This month I’m talking about the process of querying, rejections and why I chose a small press for this project.
Since today is my birthday, I decided to let a few of my friends from Facebook interview me. Here are their questions.
What do you feel is the hardest part of the publishing process? (From Vania Rheault)
Rejection – The hardest part for me is finding a home for finished work. I haven’t been brave enough to enter into the Self-Publishing world because that all seems hard to me. So finding a home for whatever completed project I have is hard in the sense a certain amount of prediction for agents and editors on what readers may want a year or more out makes it difficult. I’ll send out a query and then get a rejection and if I’m lucky they will tell me why. Sometimes I get a form letter or even worse that they liked the writing but it wasn’t a good fit.
How are you just so damn adorable all the time? Inquiring minds want to know. (From Lyn Armstrong)
Lyn is biased, her and maybe my husband. I love and miss you, lady.

== Supplied data ==
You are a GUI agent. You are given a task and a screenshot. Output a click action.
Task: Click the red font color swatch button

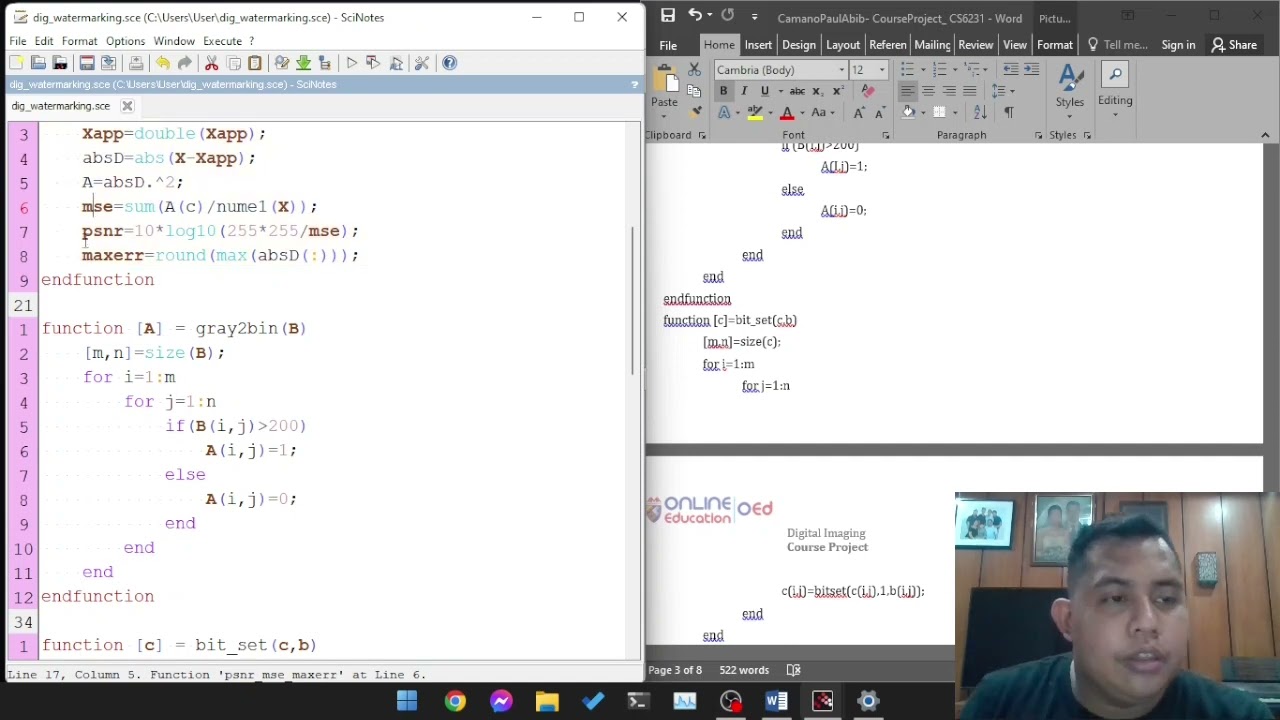pos(787,113)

== Parts of the exercise ==
1. Name each topic that the birthday interview post says it covers this month.
2. In the birthday interview post, why did the writer let friends from Facebook do the interview?
3. Translate this sentence from the birthday interview post into Spanish: "Since today is my birthday, I decided to let a few of my friends from Facebook interview me."

== Exercise responses ==
1.
- Querying
- Rejections
- Why a small press was chosen for this project

2. Because it was the writer's birthday.

3. Como hoy es mi cumpleaños, decidí dejar que algunos de mis amigos de Facebook me entrevistaran.